Start of Source material

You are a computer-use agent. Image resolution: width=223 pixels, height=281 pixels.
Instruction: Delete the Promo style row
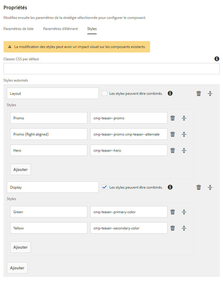pos(173,118)
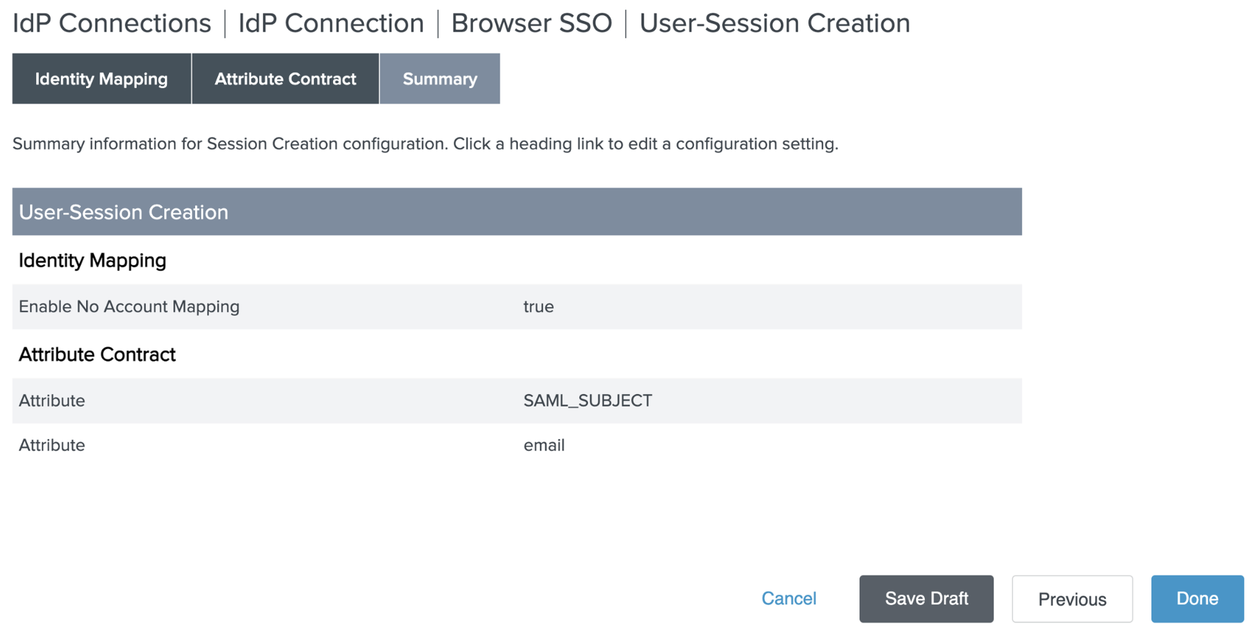Select the Enable No Account Mapping label

[129, 307]
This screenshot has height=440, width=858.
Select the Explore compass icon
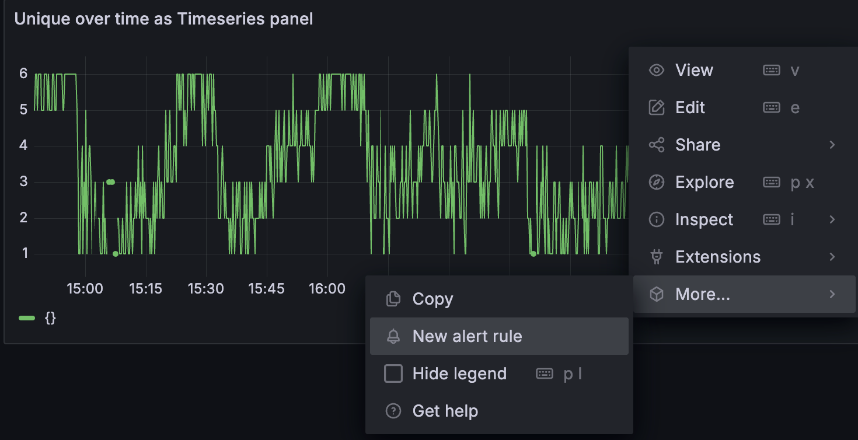pos(656,181)
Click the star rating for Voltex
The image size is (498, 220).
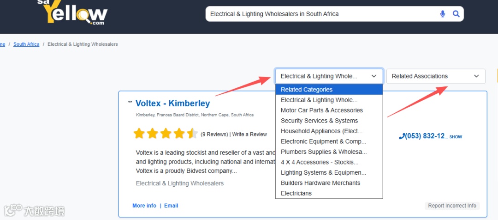166,134
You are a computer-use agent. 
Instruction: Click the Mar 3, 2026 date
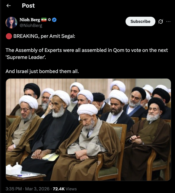pos(37,189)
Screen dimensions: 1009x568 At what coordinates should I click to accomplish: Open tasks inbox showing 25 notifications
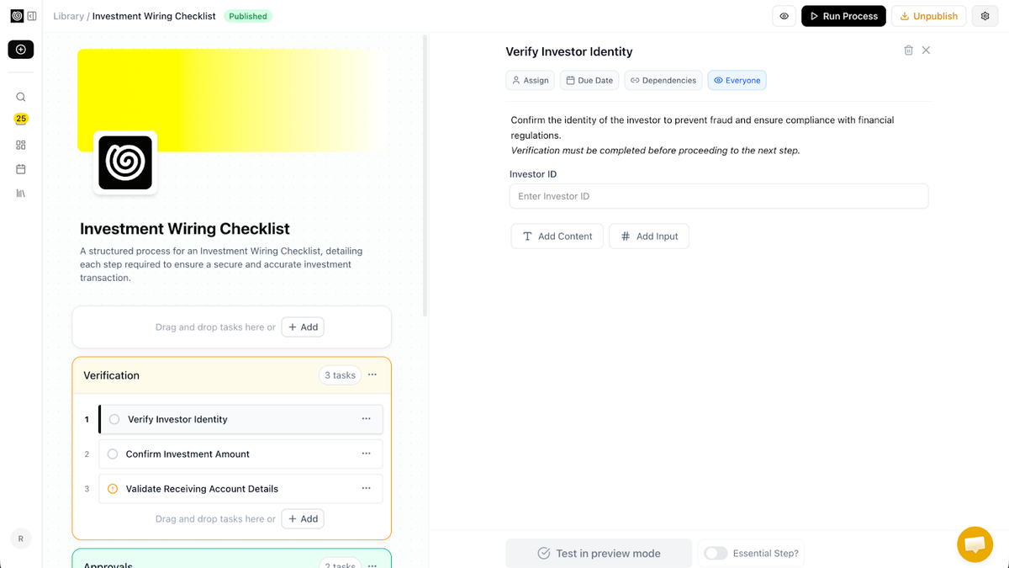[x=20, y=119]
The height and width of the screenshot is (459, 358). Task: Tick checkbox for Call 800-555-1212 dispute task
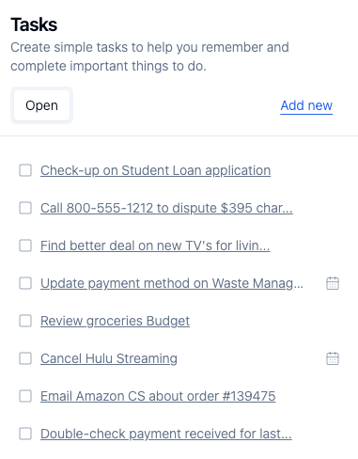click(x=25, y=208)
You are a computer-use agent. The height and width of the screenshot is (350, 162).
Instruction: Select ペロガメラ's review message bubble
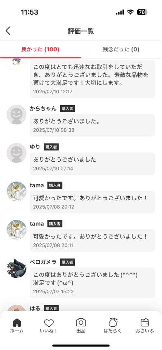click(93, 283)
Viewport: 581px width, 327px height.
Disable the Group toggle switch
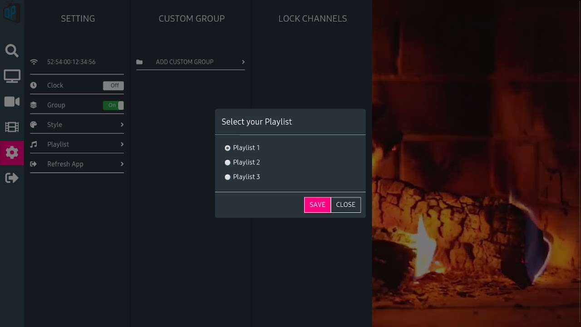coord(113,105)
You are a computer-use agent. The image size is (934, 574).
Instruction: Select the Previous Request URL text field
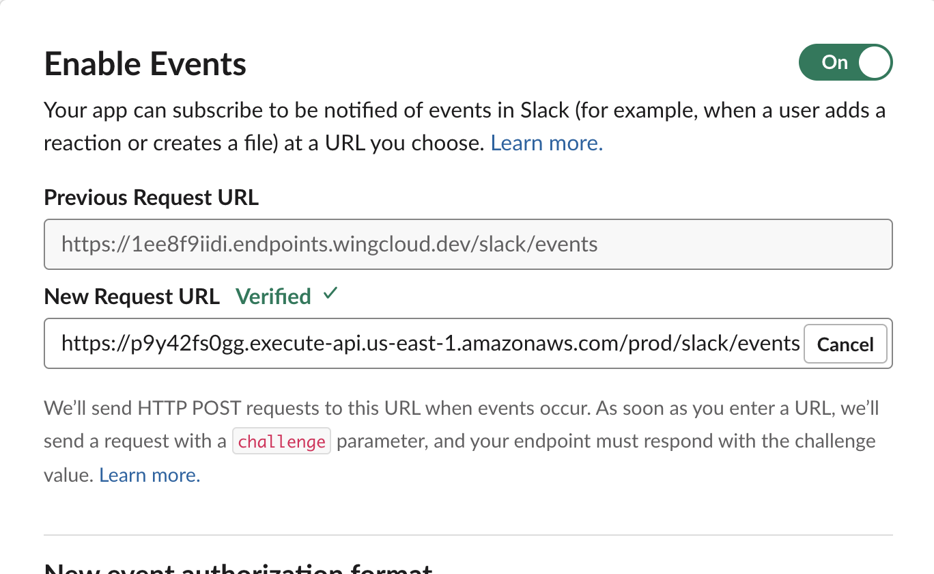click(468, 244)
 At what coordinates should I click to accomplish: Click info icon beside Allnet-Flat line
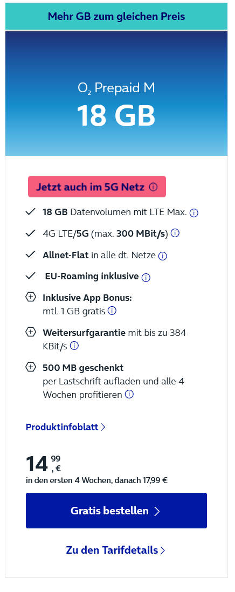[x=163, y=256]
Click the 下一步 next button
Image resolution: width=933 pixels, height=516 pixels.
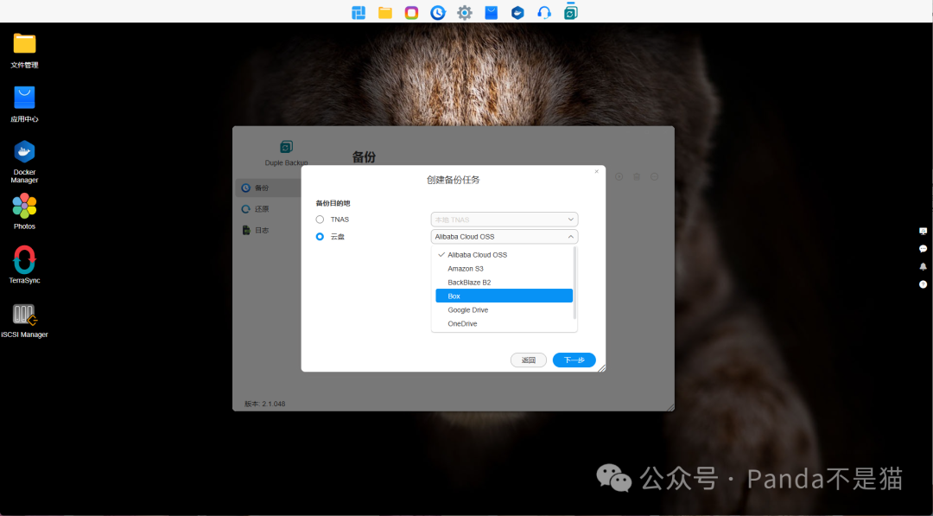coord(574,360)
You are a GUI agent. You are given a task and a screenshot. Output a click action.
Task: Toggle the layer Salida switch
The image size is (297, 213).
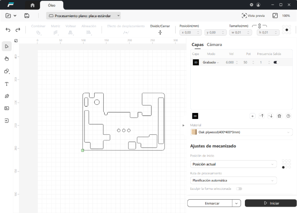pyautogui.click(x=276, y=62)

End of Source material

**Task:**
Using the data above, copy each line that contains "computer".

**Response for this exercise:**
You are a computer-use agent. Image resolution: width=223 pixels, height=281 pixels.
You are a computer-use agent. 
You are a computer-use agent. The height and width of the screenshot is (350, 162).
You are a computer-use agent. The image size is (934, 574).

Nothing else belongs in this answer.